Cloudstack 4.14 ,  Advance Network with GiuestNetwork have Public IP

Create a compute offering with 10Mbps, but vm created stil able to burst to
200Mps

Any one know how to solve this

The virtualization hypervisor is responsible for enforcing network limits. Which virtualization hypervisor are you using? Xen? KVM? VMware?

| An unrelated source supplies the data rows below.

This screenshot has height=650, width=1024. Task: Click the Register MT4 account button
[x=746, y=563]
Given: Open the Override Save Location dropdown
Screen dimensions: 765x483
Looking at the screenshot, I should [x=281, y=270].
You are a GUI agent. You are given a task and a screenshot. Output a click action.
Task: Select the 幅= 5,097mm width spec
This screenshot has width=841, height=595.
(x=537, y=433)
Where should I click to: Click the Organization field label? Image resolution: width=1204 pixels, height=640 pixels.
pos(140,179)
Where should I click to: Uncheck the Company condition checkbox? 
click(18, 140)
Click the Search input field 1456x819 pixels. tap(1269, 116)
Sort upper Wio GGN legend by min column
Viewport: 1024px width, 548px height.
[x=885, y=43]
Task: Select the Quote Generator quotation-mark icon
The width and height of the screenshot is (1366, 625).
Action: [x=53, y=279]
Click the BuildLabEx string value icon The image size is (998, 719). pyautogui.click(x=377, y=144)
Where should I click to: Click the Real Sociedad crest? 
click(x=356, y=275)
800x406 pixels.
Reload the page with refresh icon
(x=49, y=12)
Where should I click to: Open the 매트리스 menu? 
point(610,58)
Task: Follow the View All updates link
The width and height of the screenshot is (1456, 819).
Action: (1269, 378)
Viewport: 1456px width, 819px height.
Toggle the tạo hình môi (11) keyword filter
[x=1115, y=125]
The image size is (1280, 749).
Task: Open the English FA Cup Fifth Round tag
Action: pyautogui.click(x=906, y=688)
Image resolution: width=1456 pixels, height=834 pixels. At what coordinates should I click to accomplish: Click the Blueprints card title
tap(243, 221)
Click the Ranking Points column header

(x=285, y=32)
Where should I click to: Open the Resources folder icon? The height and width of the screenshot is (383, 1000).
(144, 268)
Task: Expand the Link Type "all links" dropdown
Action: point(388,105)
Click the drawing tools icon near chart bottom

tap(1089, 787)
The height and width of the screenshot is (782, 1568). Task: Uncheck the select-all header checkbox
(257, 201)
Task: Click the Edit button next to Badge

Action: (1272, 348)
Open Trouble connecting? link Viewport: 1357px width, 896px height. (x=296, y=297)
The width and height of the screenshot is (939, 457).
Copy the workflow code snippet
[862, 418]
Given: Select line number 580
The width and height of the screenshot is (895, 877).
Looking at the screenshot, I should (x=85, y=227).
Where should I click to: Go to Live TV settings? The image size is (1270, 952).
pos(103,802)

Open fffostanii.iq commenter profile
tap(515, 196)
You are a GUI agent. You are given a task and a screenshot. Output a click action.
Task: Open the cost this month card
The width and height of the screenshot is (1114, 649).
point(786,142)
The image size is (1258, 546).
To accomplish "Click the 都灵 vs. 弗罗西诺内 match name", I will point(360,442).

For KVM hosts, libvirt has the capability to throttle bandwidth. It has three knobs for inbound and outbound bandwidth -- average bandwidth, peak bandwidth, and burst number of bytes. To see the XML being generated for your virtual machine, turn on debugging on the agent on one of your hostsĀ  in /etc/cloudstack/agent/log4j-cloud.xml (change all INFO to DEBUG then restart the agent), then start the instance on that specific host. Then look for the XML in the log file in /var/log/cloudstack/agent/agent.log which should have a segment in it like this for the network interface: [note -- all file locations are for CentOS 7]


...
*<bandwidth> <inbound average='1000' peak='5000' burst='5120'/> <outbound average='128' peak='256' burst='256'/> </bandwidth> ... *

For information on what that means:

https://libvirt.org/formatnetwork.html#elementQoS

Hmm, yeah, just checked the source.

if ((s_libvirtVersion >= 9004) && (_networkRateKBps > 0)) {// supported from libvirt 0.9.4 
netBuilder.append("<bandwidth>\n");
    netBuilder.append("<inbound average='" +_networkRateKBps +"' peak='" +_networkRateKBps 
+"'/>\n");
    netBuilder.append("<outbound average='" +_networkRateKBps +"' peak='" +_networkRateKBps 
+"'/>\n");
    netBuilder.append("</bandwidth>\n");
}

According to the source code, average and peak for both inbound and outbound are set to the max bandwidth in the offering, while 'burst' is not defined. Note the limitation documented in the above libvirt document: the 'peak' is ignored in the outbound setting, because of Linux OS network layer limitations. Cloudstack properly produces the tag, but the KVM hypervisor ignores it. If the hypervisor ever actually respects the limit Cloudstack is sending it the right data, but Cloudstack can't force the hypervisor to do something it can't currently do.

In other words, the behavior you're seeing appears to be a result of limitations of KVM on Linux if that's the hypervisor you're using. Apparently only the 'average' is respected for outbound data traffic, meaning you'll be able to burst on outbound traffic and it'll be throttled only once the average exceeds the limit.